## AIM OF THE EXERCISE
Set all of the entries down again precisely as they are written.

## INPUT FOR THIS TASK
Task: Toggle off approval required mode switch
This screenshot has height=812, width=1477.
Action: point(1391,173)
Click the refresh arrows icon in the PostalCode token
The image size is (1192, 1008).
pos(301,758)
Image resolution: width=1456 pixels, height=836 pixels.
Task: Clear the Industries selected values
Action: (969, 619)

## ANSWER TO THE EXERCISE
Task: Toggle off approval required mode switch
This screenshot has height=812, width=1477.
Action: point(1391,173)
Click the refresh arrows icon in the PostalCode token
The image size is (1192, 1008).
pos(301,758)
Image resolution: width=1456 pixels, height=836 pixels.
Task: Clear the Industries selected values
Action: (969, 619)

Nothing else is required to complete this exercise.